# PROVIDED MATERIAL
^^^^^^^^

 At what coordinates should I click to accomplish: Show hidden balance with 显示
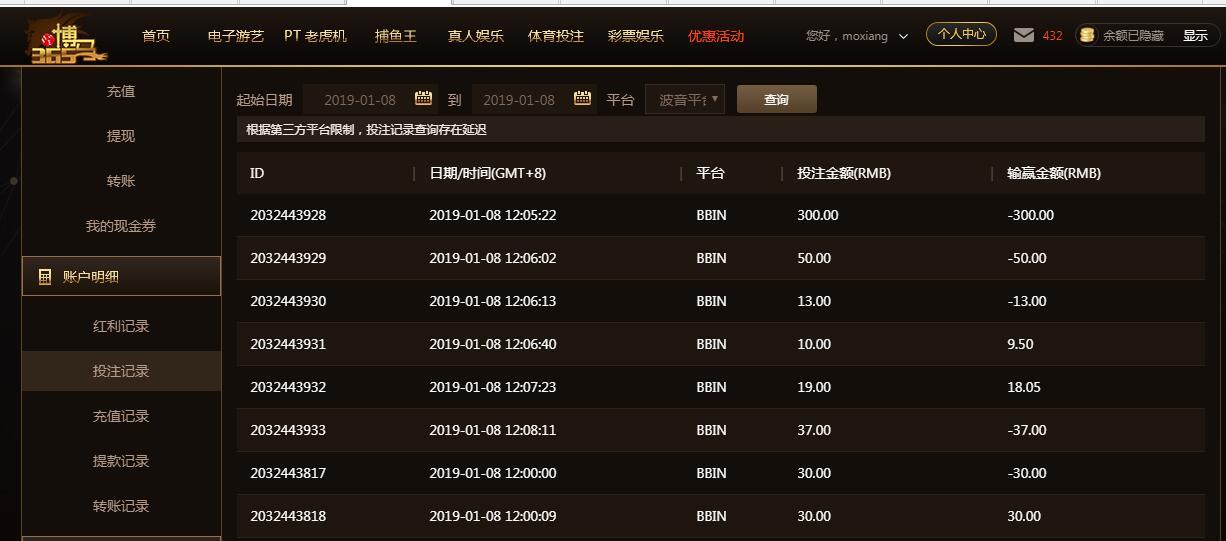[x=1195, y=35]
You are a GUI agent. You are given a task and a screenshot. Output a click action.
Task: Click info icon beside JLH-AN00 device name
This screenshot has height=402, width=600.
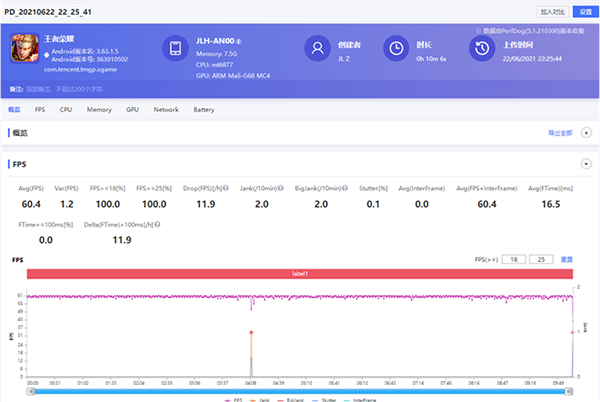(x=237, y=42)
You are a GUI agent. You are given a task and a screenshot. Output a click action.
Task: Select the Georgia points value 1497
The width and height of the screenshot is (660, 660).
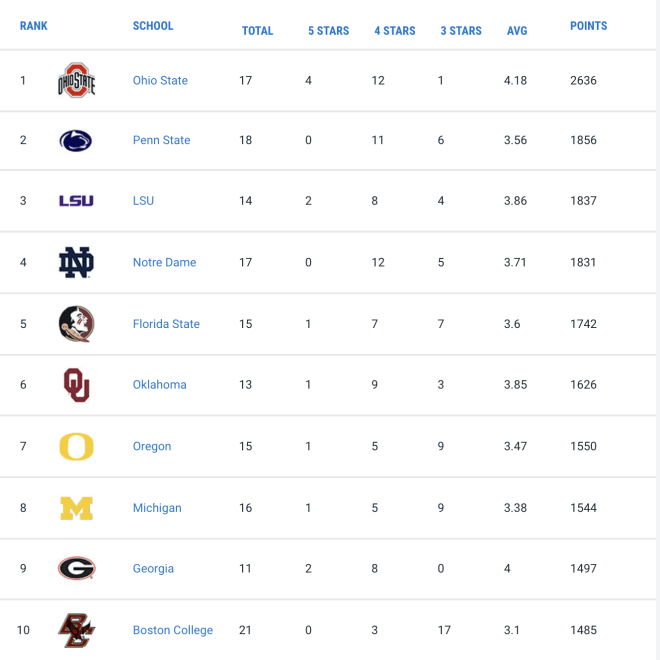tap(583, 568)
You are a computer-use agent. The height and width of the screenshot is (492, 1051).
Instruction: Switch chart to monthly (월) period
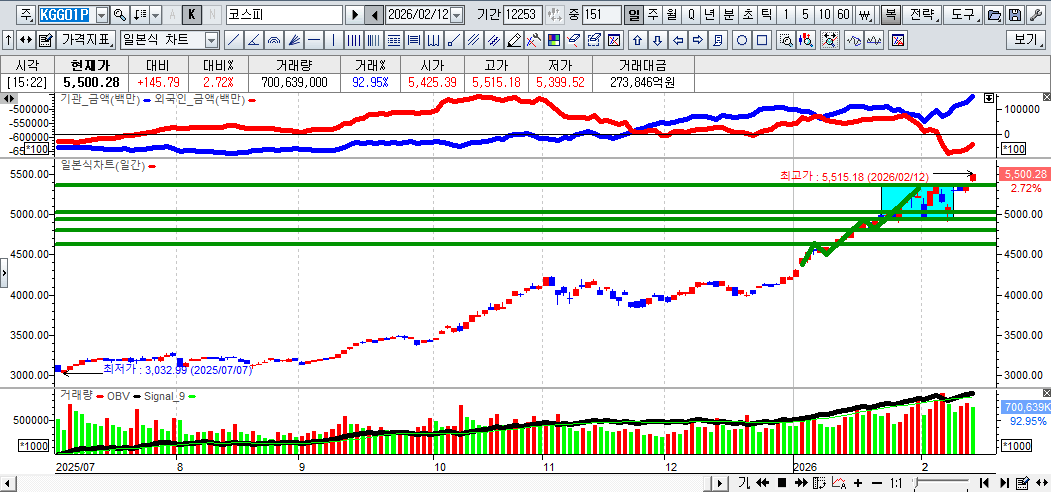[671, 15]
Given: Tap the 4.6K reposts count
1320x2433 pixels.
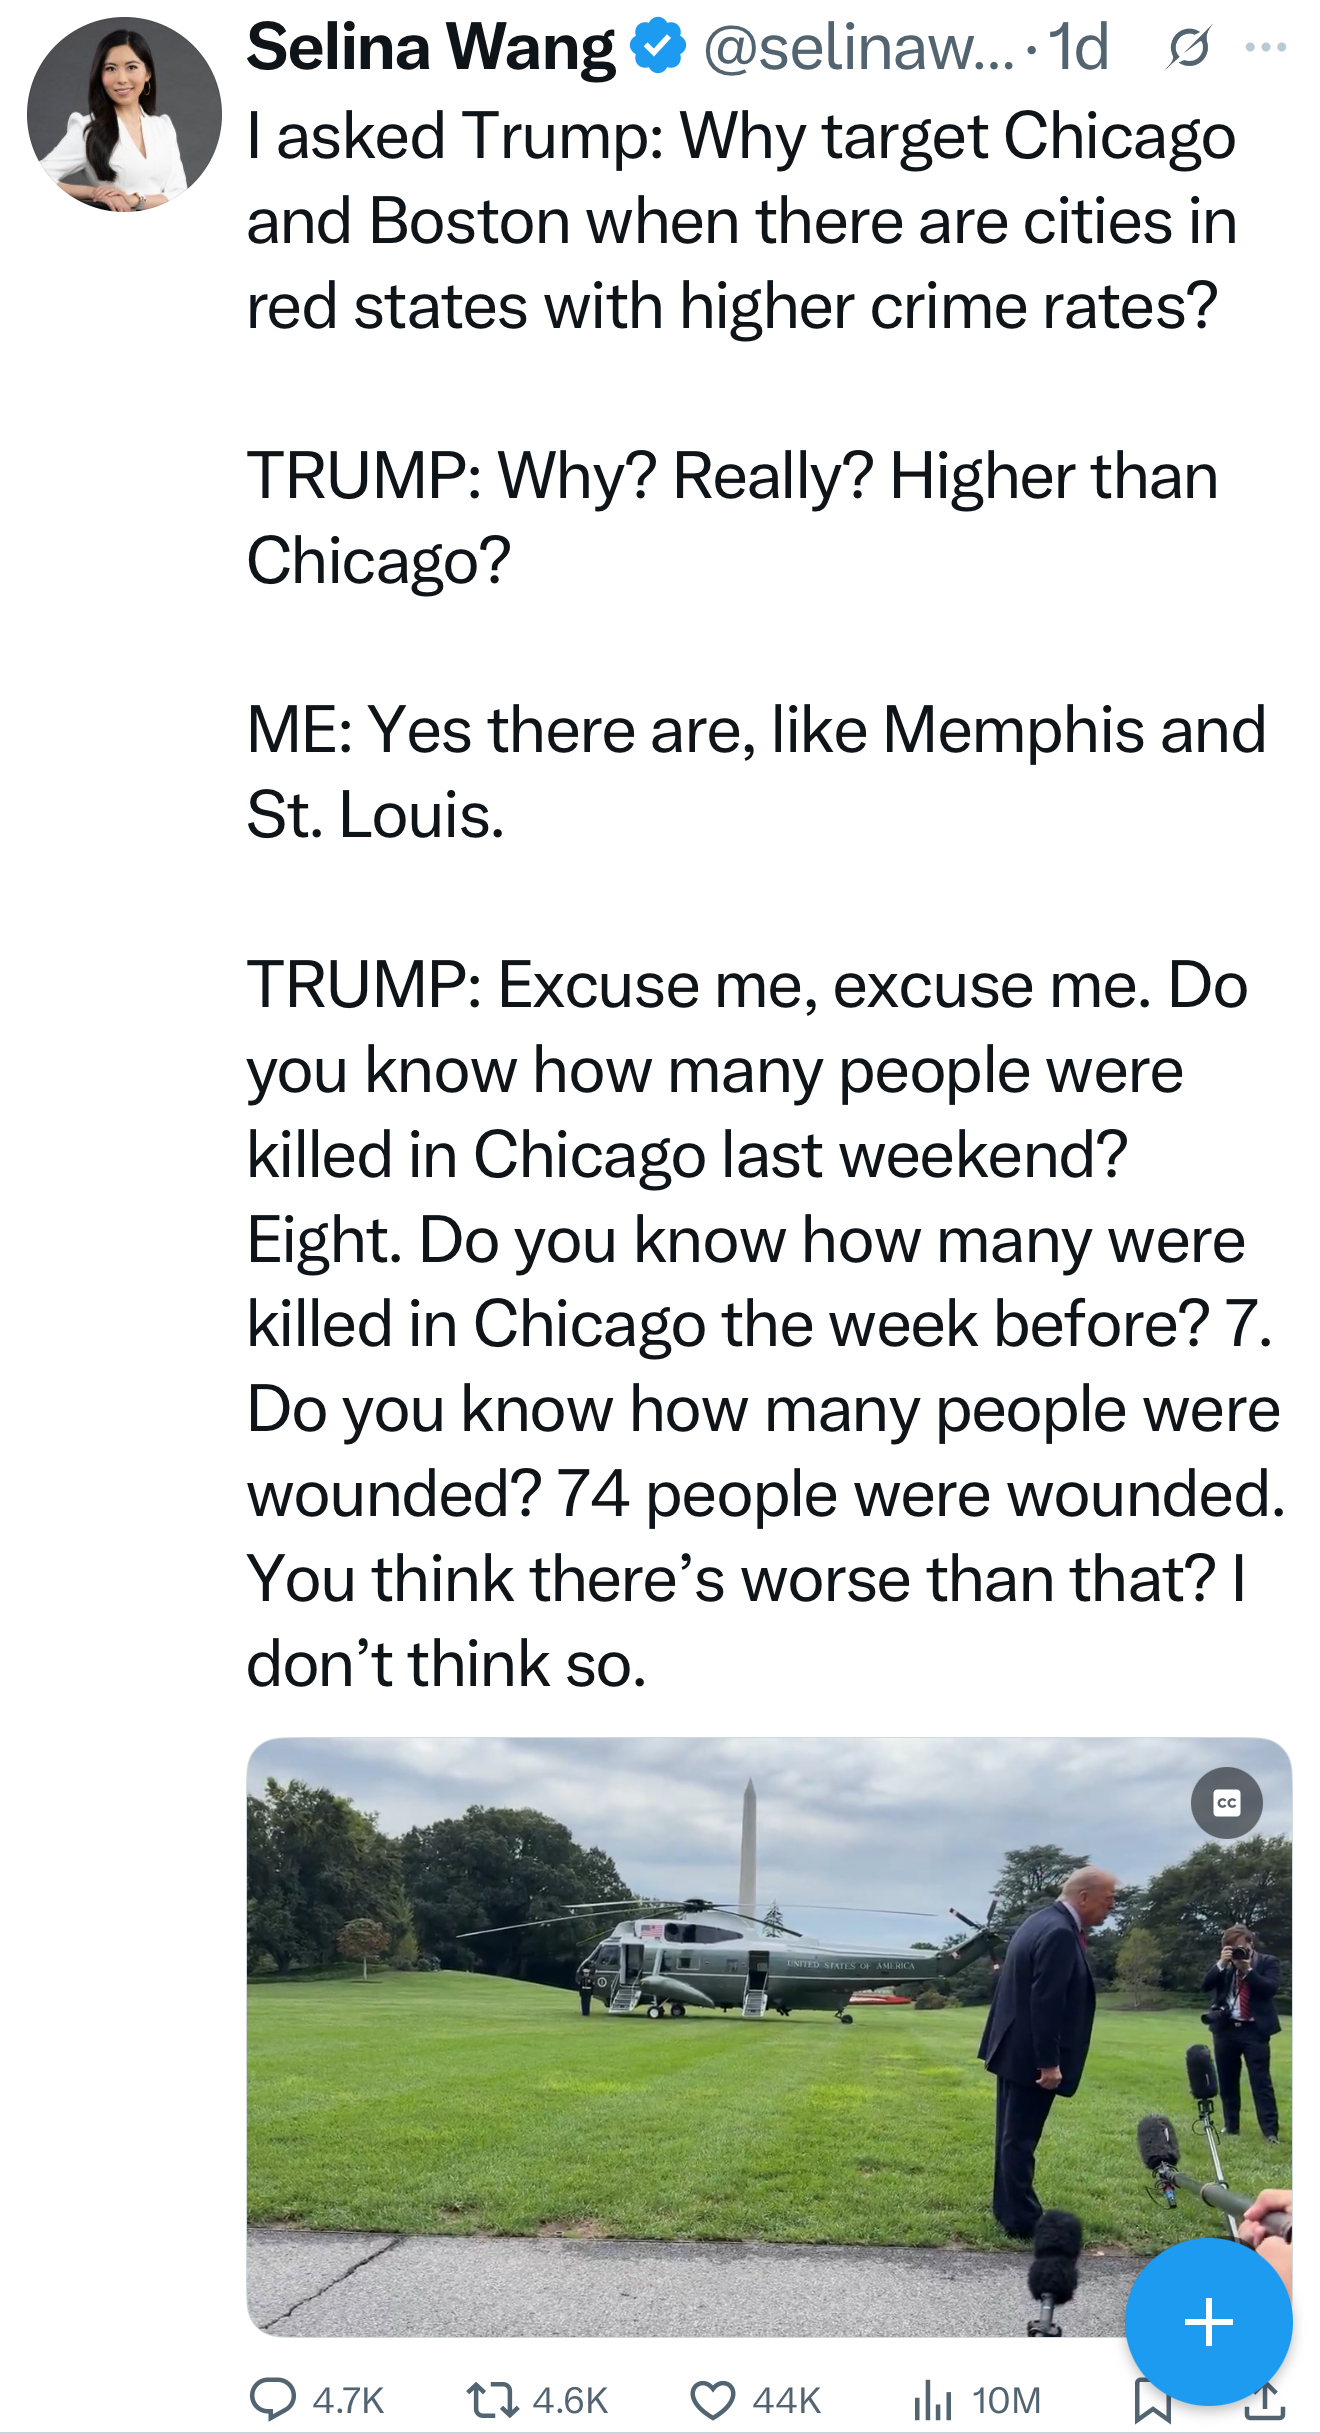Looking at the screenshot, I should click(570, 2400).
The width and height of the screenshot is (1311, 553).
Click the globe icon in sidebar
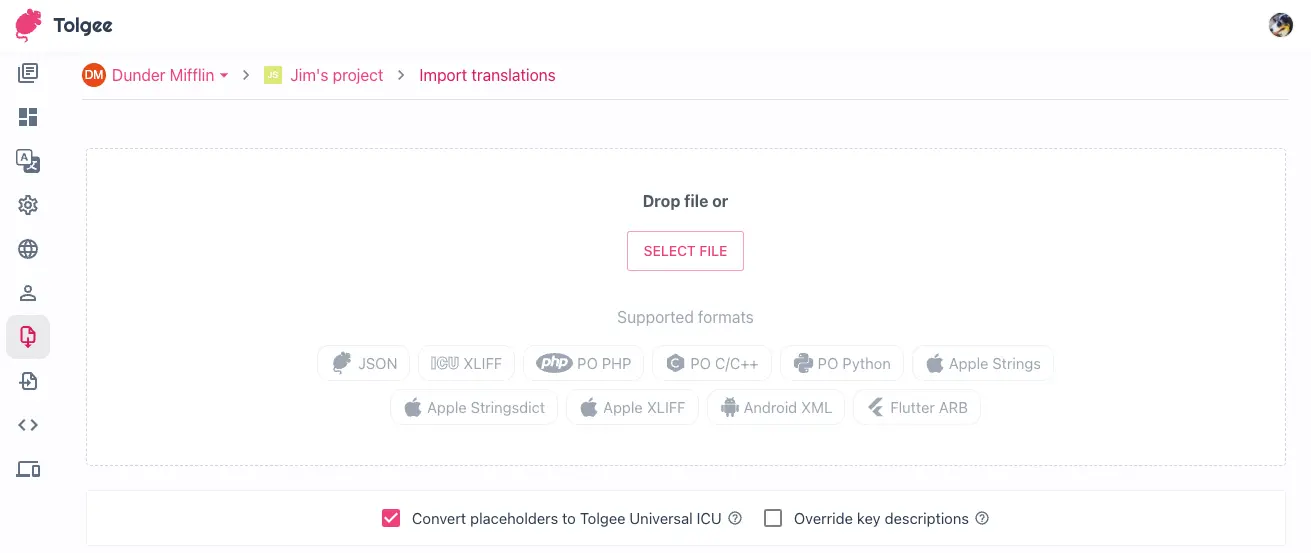(x=28, y=249)
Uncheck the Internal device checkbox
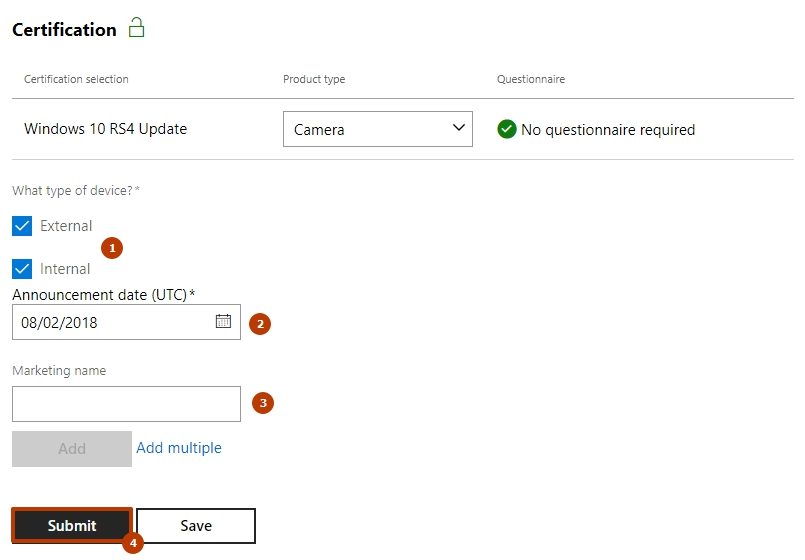This screenshot has height=560, width=805. [x=22, y=269]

^^^^^^^^

# WORK ITEM
With the pictures set aside, write out the whole listing exactly.

# RESPONSE AREA
 At what coordinates should I click to accomplish: Show hidden balance with 显示
[x=1195, y=35]
You are a GUI agent. You are given a task and a screenshot. Output a click action.
Task: Click info icon beside JLH-AN00 device name
This screenshot has height=402, width=600.
(x=237, y=42)
You are a GUI agent. You are given a task and a screenshot. Output a click action.
Task: Select the Georgia points value 1497
The width and height of the screenshot is (660, 660).
tap(583, 568)
You are a computer-use agent. The height and width of the screenshot is (492, 1051).
Instruction: Switch chart to monthly (월) period
[671, 15]
Given: Tap the 4.6K reposts count
1320x2433 pixels.
Looking at the screenshot, I should click(570, 2400).
The width and height of the screenshot is (1311, 553).
Click the globe icon in sidebar
(x=28, y=249)
Uncheck the Internal device checkbox
This screenshot has height=560, width=805. [x=22, y=269]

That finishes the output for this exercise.